Violet (1979 -) was born into a traditional Gypsy Family, living roadside in Yorkshire until a change in the law made that increasingly difficult. She has held senior roles within Gypsy Traveller Projects for over 14 years and became CEO of York Traveller’s trust in 2018. In Violet’s own words:
“I want to fight for equality for all, but where did the fire first fan into flame? I think something changed inside me when I was quite young. I think it happened the day I stood holding my mother’s hand outside a grand building in York. I felt the security of my mother’s grasp loosen, watched a man fall to the ground clutching his chest, my mam down on her knees, trying to give him CPR. It happened in a flash. I got to her side, to hear the man’s wife say the words:
“Leave him, he’d rather die than have YOUR G&%£!@ lips anywhere near him”
I saw my mam’s hurt and confused face as she stood and took my hand. We walked away silently, no one came to apologise for those words. No one seemed to think they were wrong. My mam did not explain the words to me, we went and sat in silence on a step as we watched ambulances come and take the man and his wife away. The man was a M.P. I do not know how old I was exactly. But I will tell you two things. This was not the 50’s or 60’s and I am visually Caucasian.
In 2018, I became the first Ethnic Gypsy to be appointed as CEO of any Gypsy and Traveller organisation in Yorkshire, if we exclude the organisations started by the communities themselves. It is quite possible I was the first nationally.
It was a time of reflection for me, a Gypsy woman in my late 30’s, Author, Researcher, Activist and now CEO of one of the countries longest running Gypsy Traveller Organizations. I was finally at the top. As I looked down the winding path of my career which started when I was 17 in 1996, I was not quite sure I wanted to be here. I wanted this organisation to be redundant. I did not want to still be fighting against unfair exclusion rates, blatant institutional racism, and the right to not be judged by my ethnicity alone.
It was a little later in 2018 when I began to see what York Traveller Trust could do!
YTT had existed for over 19 years in that building, yet our neighbours feared us, and some let us know that hate. We are working to create a safe space for people to get to know each other. We carry out sessions on arts and crafts, we hold sessions to prepare for job interviews and writing CVs. But we sadly still spend most of our time fighting, fighting against unfair dismissals from work (after someone’s ethnicity is discovered), We fight racism via Safe Space conversations and awareness, we fight for equal access to health, accommodation and education and we fight for inclusion.
We plan so many more activities to bring everyone together.
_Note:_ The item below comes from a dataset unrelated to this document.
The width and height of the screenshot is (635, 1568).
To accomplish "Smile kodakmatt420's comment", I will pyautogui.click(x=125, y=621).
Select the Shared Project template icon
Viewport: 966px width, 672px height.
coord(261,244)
It is my earnest hope that one day we will all stand shoulder to shoulder as friends and neighbours, with no other label than resident of York.”
Violet’s book: Gypsy Princess – ‘ is a searingly honest account of what life is really like for travelling communities, for girls in particular’ (Goodreads)
She is Chair of Moving for Change which exists to improve the quality of life for nomadic Gypsies and Travellers in the UK and has given evidence to the UK Parliament.